En la actualidad, el binomio realidad-tiempo que vivimos como presente se empeña en mostrar que no hace falta entender de mecánica cuántica para saber lo que es un agujero de gusano, lo que significa que el espacio, y especialmente el tiempo, se puedan plegar sobre sí mismos. La actualidad nos enfrenta a ello constantemente.

Los refugiados son los nuevos prisioneros, los campos de refugiados, creados improvisadamente para acogerlos, se han convertido en las nuevas cárceles, en las nuevas prisiones, el lugar donde habrán de pagar una pena de tiempo y privaciones por ser quienes son y venir de donde vienen.
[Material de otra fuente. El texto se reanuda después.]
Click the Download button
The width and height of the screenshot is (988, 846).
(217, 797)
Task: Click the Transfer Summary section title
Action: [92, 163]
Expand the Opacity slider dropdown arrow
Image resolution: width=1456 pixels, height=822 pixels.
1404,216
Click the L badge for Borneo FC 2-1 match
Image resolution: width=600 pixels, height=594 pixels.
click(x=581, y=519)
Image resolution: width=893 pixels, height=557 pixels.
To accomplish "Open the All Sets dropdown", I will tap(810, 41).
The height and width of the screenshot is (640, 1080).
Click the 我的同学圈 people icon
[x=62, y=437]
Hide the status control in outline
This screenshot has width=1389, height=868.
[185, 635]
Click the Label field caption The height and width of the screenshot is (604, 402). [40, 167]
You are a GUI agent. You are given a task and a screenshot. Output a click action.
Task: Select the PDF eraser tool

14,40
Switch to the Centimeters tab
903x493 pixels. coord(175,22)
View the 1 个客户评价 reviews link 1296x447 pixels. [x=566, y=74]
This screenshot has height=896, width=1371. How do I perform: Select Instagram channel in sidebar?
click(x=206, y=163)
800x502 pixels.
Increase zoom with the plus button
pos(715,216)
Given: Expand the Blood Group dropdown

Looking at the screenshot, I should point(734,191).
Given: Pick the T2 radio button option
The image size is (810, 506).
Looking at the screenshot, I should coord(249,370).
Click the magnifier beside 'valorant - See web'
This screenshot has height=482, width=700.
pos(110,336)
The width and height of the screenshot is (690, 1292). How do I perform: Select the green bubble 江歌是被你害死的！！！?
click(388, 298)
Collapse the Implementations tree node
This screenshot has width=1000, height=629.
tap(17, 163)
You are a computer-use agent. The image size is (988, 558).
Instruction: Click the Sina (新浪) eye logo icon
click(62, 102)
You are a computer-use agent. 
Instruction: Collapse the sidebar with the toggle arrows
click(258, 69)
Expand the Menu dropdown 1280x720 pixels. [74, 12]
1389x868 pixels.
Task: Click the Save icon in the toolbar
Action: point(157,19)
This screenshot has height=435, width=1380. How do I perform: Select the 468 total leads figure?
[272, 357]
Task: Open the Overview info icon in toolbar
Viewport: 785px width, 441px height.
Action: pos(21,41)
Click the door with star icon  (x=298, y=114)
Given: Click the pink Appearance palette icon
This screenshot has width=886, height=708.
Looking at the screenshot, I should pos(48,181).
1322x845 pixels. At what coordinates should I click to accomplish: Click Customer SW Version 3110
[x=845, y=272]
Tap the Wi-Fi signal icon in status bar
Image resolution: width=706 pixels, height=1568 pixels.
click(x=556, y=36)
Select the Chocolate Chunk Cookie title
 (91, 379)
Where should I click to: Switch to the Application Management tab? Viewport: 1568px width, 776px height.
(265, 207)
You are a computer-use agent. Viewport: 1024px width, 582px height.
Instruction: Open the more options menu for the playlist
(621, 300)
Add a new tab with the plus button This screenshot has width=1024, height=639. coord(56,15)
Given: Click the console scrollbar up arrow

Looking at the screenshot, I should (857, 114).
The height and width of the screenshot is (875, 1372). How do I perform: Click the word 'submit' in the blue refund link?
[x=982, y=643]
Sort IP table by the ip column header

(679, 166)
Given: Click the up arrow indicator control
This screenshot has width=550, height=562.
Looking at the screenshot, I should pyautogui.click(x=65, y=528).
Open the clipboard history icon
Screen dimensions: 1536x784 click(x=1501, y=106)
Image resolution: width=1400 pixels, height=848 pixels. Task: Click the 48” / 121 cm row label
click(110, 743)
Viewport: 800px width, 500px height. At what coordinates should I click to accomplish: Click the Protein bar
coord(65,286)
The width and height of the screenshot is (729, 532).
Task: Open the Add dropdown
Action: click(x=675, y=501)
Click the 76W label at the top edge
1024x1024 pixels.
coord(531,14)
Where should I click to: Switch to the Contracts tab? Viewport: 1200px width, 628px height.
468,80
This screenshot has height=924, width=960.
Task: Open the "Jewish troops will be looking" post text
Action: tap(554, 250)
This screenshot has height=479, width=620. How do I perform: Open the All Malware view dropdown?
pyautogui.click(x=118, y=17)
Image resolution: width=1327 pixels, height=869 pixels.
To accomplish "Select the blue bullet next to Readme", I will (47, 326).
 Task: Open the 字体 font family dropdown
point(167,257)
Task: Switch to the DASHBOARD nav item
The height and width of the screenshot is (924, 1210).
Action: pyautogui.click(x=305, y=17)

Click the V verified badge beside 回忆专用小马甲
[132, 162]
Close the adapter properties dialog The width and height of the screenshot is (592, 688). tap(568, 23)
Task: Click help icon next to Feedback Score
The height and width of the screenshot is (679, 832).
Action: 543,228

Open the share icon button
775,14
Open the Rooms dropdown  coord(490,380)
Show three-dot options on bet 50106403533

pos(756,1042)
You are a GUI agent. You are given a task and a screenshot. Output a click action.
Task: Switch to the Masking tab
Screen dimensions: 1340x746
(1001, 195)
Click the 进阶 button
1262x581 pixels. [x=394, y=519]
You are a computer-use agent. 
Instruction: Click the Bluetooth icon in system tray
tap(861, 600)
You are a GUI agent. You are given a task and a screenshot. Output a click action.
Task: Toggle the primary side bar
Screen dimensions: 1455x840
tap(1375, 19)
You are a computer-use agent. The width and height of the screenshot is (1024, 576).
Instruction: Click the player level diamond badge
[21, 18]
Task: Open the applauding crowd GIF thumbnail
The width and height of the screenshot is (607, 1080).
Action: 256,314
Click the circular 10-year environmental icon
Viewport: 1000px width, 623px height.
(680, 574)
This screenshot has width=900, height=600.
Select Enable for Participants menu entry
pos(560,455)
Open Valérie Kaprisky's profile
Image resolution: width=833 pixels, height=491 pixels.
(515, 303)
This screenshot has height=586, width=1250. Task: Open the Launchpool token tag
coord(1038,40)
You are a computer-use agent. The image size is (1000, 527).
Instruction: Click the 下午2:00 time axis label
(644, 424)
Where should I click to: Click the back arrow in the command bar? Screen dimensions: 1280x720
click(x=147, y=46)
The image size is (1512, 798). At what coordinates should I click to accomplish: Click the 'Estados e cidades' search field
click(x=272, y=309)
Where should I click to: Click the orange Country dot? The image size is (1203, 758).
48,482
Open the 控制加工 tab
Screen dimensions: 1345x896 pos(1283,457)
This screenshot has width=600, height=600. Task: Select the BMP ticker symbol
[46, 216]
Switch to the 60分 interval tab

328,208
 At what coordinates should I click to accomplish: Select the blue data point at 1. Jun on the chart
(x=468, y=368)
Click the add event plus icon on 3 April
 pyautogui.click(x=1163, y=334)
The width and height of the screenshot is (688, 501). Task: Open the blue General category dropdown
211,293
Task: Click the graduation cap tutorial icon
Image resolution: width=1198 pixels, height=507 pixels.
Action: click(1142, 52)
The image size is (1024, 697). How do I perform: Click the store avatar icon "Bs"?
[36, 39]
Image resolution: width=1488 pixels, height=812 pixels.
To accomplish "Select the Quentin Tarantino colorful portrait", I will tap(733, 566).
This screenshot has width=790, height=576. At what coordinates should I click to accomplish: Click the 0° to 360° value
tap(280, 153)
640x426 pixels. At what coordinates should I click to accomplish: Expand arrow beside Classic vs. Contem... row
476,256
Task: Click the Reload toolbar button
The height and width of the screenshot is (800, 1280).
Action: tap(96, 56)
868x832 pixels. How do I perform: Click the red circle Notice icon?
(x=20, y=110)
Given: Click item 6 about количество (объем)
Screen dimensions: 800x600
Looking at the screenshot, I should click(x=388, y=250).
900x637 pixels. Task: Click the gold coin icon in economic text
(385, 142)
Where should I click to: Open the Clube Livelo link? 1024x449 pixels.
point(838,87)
Primo Levi, recluido y torturado en Auschwitz, diría años después: “sí, cuando fui liberado lo que dominaba era la vergüenza de ser un hombre […] Esto no significa que los verdugos y las víctimas sean los mismos”. Sobre esto, en su Abecedario videográfico Gilles Deleuze le responde a Claire Parnet: “yo creo que en el origen del arte encontramos esa idea, o ese sentimiento muy vivo de una cierta vergüenza de ser un hombre, que hace que el arte consista en liberar la vida que el hombre ha encarcelado. El hombre no deja de encarcelar la vida, no deja de matar la vida. La vergüenza de ser un hombre: el artista es aquel que libera una vida, una vida potente, una vida que es más que personal, que no es la propia vida”.

Son las palabras de Levi, traídas a nuestros días, las que cruzan transversalmente esta propuesta, articulada en varias vídeo-instalaciones que se componen de dibujos, objetos, gráficos, textos y videoproyecciones. En estas piezas se formulan plásticamente estas cuestiones junto a las causas de los movimientos migratorios actuales, los intereses económicos que los provocan, a quién benefician, qué significan para nuestra sociedad, etc.

La complejidad de esta propuesta estriba en la dificultad de sintetizar visualmente, con el “lenguaje del arte contemporáneo” en general y el de la creación videográfica en particular, una información política y sociológica, simultaneando varios niveles de lectura.